(Data to use Opens)

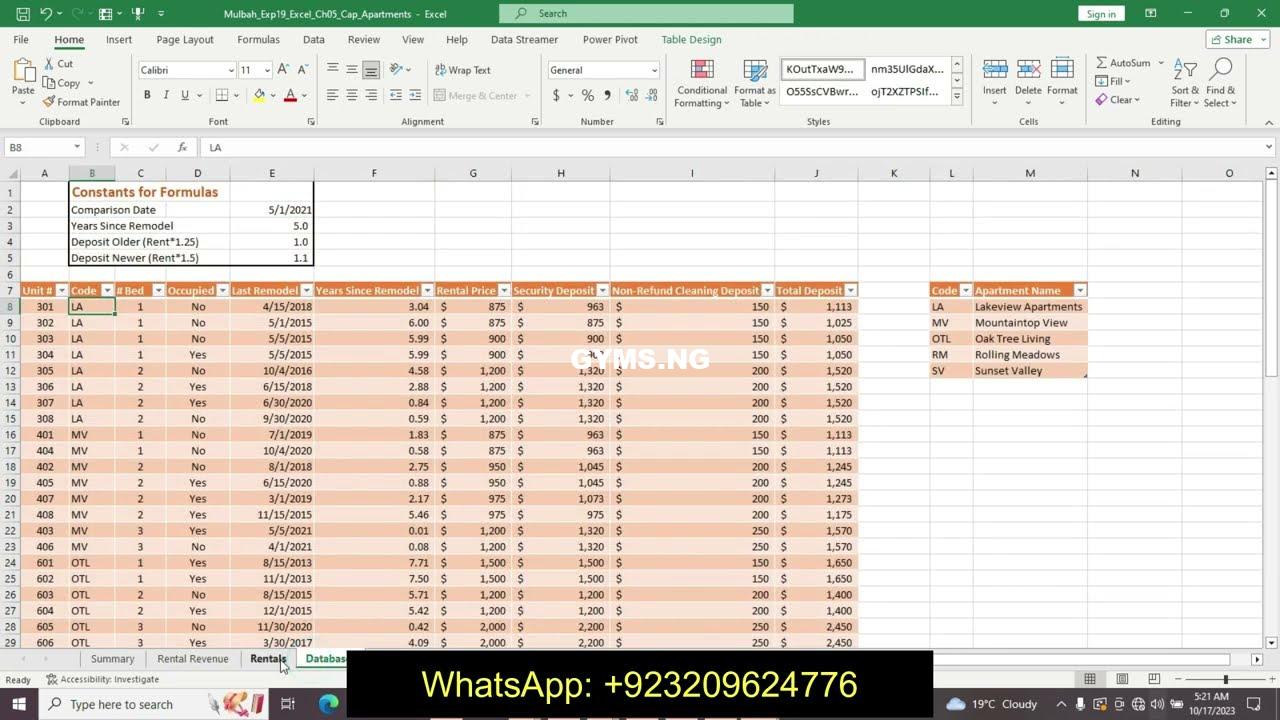Click the Percent Style icon

coord(588,95)
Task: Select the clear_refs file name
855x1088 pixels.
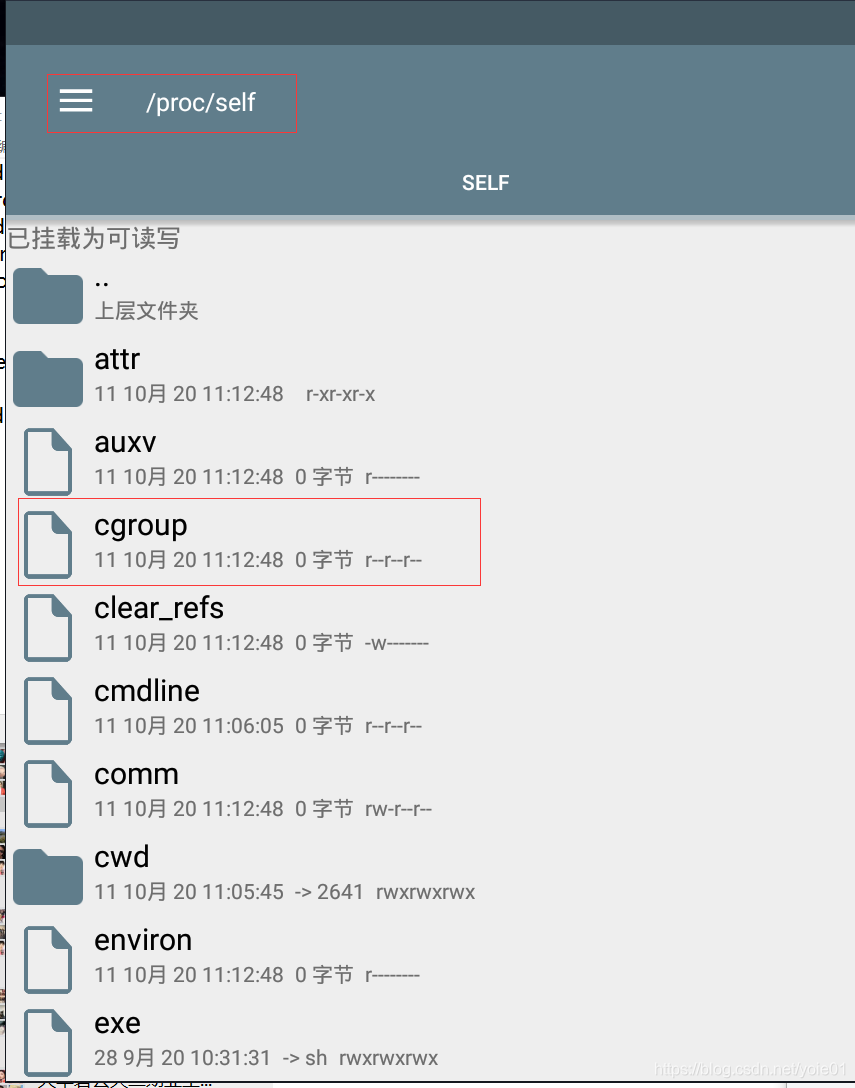Action: pos(159,608)
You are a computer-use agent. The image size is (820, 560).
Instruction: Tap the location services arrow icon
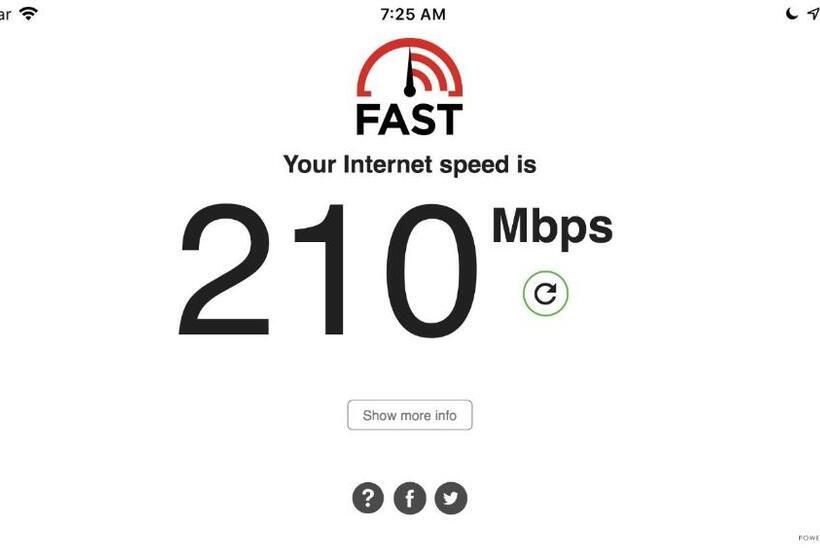point(814,14)
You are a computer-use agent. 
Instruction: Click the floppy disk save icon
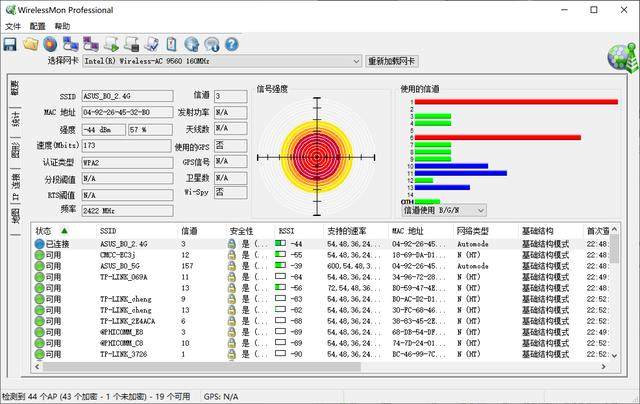10,44
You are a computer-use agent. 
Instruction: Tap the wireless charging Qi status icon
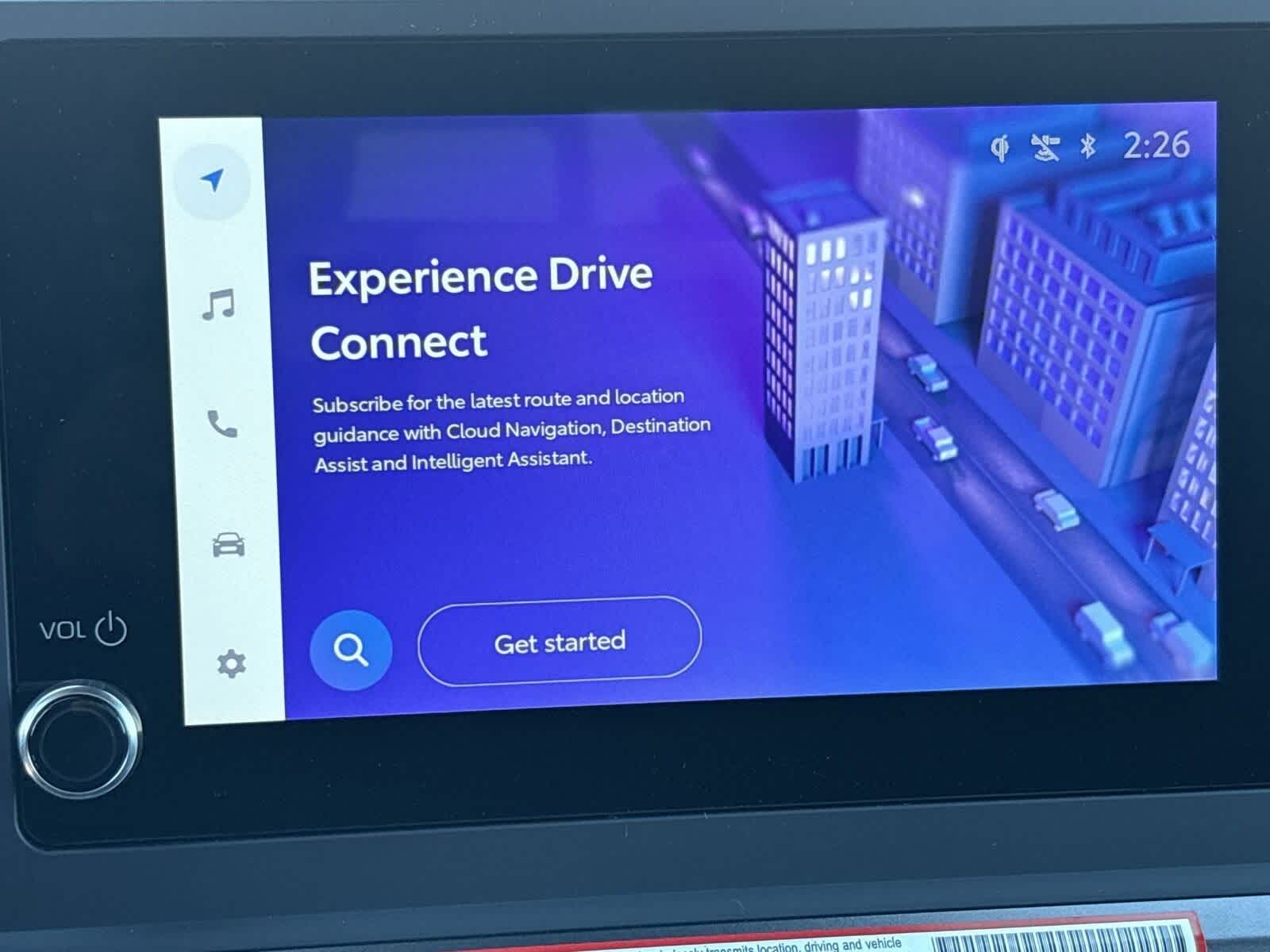click(1000, 148)

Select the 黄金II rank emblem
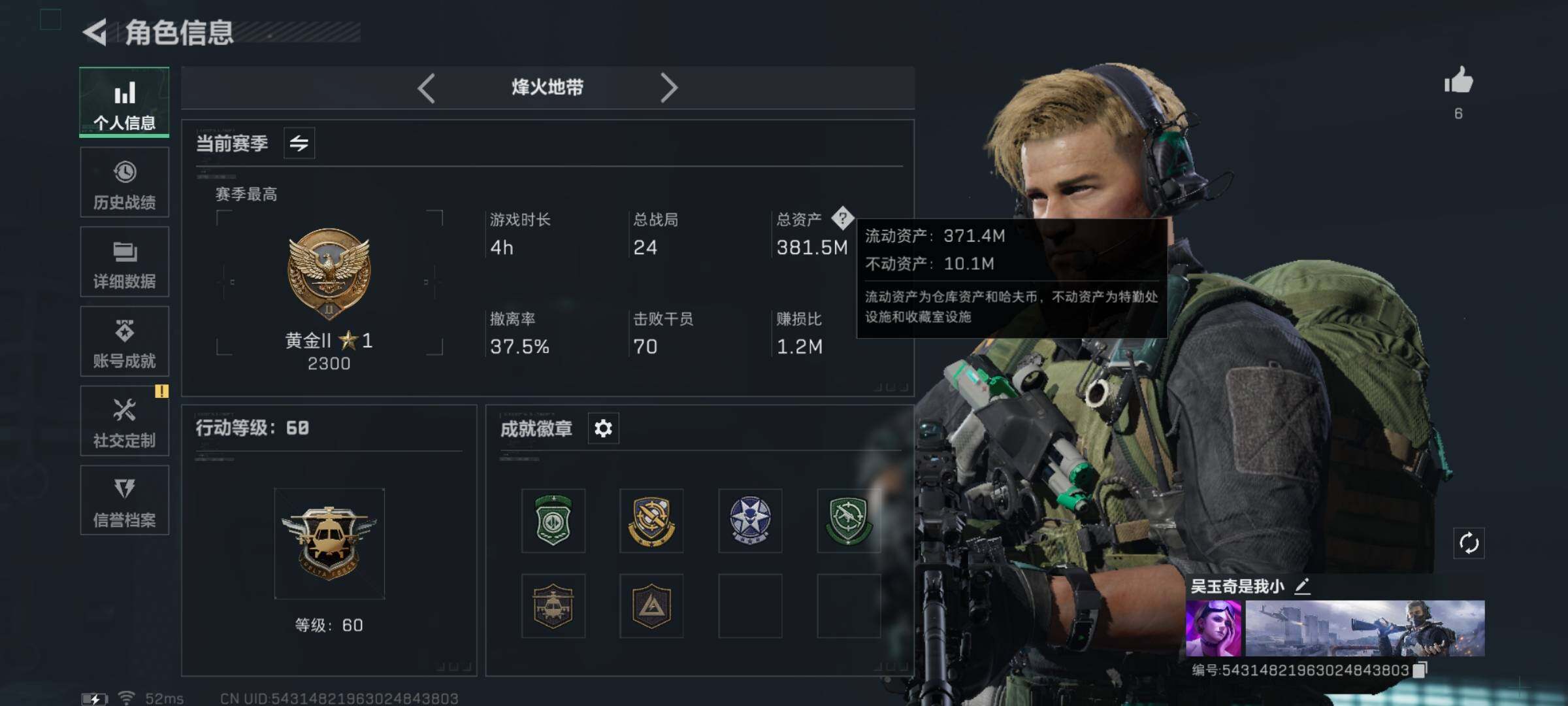pyautogui.click(x=329, y=274)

(Data to use Closes)

> **Your task**
What is needed is an exact copy of the lines from the line with "Task: Select the clear_refs file name" to the end of the data above, both included, without any pictures.

> **Exercise result**
Task: Select the clear_refs file name
855x1088 pixels.
Action: pos(159,608)
You are a computer-use agent. The image size is (820, 560).
Instruction: Tap the location services arrow icon
point(814,14)
You are a computer-use agent. 
Instruction: Click the floppy disk save icon
10,44
You are a computer-use agent. 
Instruction: Tap the wireless charging Qi status icon
click(1000, 148)

Select the 黄金II rank emblem
pyautogui.click(x=329, y=274)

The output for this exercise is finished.